Core components and deployment model
Identity Center operates through three interconnected components. The identity source connects to an external IdP through SAML 2.0 or SCIM provisioning, or uses a built-in directory for smaller deployments. Permission sets act as standardized templates containing the IAM policies that define what actions a user can perform. Finally, account assignments link specific users or groups to those permission sets within targeted AWS accounts, creating a matrix of who can access what and where.

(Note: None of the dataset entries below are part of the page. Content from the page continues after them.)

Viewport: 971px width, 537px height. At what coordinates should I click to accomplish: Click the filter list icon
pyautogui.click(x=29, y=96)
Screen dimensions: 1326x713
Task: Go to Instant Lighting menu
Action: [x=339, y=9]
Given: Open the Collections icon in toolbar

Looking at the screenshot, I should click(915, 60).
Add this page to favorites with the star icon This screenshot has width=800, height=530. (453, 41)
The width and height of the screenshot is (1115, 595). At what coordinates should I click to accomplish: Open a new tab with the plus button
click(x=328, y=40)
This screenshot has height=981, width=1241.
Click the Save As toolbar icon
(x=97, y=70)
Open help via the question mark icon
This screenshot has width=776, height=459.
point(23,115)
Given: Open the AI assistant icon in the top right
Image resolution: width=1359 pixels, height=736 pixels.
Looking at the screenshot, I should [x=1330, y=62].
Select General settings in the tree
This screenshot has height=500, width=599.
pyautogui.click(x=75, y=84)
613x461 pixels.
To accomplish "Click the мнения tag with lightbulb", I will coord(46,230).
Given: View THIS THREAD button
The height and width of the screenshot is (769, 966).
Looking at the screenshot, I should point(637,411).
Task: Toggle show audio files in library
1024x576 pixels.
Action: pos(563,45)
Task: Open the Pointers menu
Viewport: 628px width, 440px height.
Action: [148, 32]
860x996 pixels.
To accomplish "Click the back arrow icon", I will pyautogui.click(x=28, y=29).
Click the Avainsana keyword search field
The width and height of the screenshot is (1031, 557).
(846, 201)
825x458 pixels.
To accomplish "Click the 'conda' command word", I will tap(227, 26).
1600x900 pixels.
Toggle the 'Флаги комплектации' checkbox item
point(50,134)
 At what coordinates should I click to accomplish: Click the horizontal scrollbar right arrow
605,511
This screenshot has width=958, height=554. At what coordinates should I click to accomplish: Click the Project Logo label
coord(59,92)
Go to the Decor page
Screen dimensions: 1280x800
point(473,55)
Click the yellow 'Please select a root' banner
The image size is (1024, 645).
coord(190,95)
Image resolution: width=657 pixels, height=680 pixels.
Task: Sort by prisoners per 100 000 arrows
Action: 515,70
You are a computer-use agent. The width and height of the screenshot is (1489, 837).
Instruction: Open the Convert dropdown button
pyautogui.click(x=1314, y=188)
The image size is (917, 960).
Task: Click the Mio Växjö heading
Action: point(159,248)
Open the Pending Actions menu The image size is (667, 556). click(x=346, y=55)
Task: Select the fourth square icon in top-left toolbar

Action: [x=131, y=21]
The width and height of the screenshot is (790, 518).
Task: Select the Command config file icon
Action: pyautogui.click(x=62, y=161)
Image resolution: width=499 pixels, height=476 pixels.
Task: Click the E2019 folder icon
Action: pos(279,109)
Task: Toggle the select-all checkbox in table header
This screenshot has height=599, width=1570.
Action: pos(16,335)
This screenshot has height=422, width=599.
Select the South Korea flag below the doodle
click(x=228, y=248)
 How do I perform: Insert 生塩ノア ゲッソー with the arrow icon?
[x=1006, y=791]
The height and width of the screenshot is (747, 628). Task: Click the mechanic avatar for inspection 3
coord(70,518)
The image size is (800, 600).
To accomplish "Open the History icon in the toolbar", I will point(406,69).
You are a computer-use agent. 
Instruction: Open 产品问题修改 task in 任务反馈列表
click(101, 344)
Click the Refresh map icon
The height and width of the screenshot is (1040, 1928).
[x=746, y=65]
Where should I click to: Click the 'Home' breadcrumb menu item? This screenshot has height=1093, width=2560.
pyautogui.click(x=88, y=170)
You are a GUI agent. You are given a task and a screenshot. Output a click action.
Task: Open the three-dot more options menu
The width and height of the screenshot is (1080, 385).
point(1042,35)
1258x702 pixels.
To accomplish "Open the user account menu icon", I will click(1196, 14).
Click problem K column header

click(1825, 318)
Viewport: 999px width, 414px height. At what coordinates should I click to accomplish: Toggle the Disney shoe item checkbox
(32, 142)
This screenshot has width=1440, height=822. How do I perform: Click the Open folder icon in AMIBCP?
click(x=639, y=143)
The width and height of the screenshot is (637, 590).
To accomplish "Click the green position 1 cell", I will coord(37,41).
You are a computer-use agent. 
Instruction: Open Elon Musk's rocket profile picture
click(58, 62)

When a permission set is assigned to an account, Identity Center creates an IAM role in that account with the defined policies. Users authenticate once through the Identity Center portal and see all accounts and roles available to them. Selecting an account and permission set triggers STS role assumption behind the scenes, delivering temporary credentials without the user managing any federation details.
Integration with AWS Organizations
Identity Center integrates natively with AWS Organizations, automatically discovering all member accounts. This eliminates the need to manually register accounts or maintain federation metadata per account. When a new account is created through Organizations, it immediately becomes available for permission set assignments.
The centralized model contrasts sharply with the anti-pattern of managing IAM users or SAML configurations independently in each account. That approach creates inconsistent access policies, duplicated administrative effort, and gaps in offboarding where a departed employee retains access in forgotten accounts.
Trade-offs in identity architecture
Choosing between Identity Center and account-level SAML federation involves a clear trade-off. Identity Center provides lower operational overhead, consistent permission deployment, and a unified audit trail through CloudTrail integration. Account-level SAML federation offers more granular control over individual trust relationships and may be necessary when accounts exist outside the organization’s boundary.
Practical tip: Identity Center permission sets support both AWS managed policies and custom inline policies. For exam scenarios, prefer managed policies for common access patterns and custom policies only when specific condition keys or resource restrictions are required.
Conclusion
Enterprise identity architecture on AWS follows a layered authorization model. IAM policies with condition keys and ABAC enforce fine-grained, context-aware access at the resource level. Permission boundaries constrain delegated administrators so they cannot exceed defined guardrails. STS temporary credentials with session tags and external IDs replace static keys for cross-account and third-party access. AWS IAM Identity Center unifies workforce authentication and permission management across the entire organization. In the next lesson on AWS Organizations and SCP design, these identity controls are complemented by Service Control Policies, which define the absolute maximum permissions any principal can exercise, regardless of what their IAM policies or permission sets allow.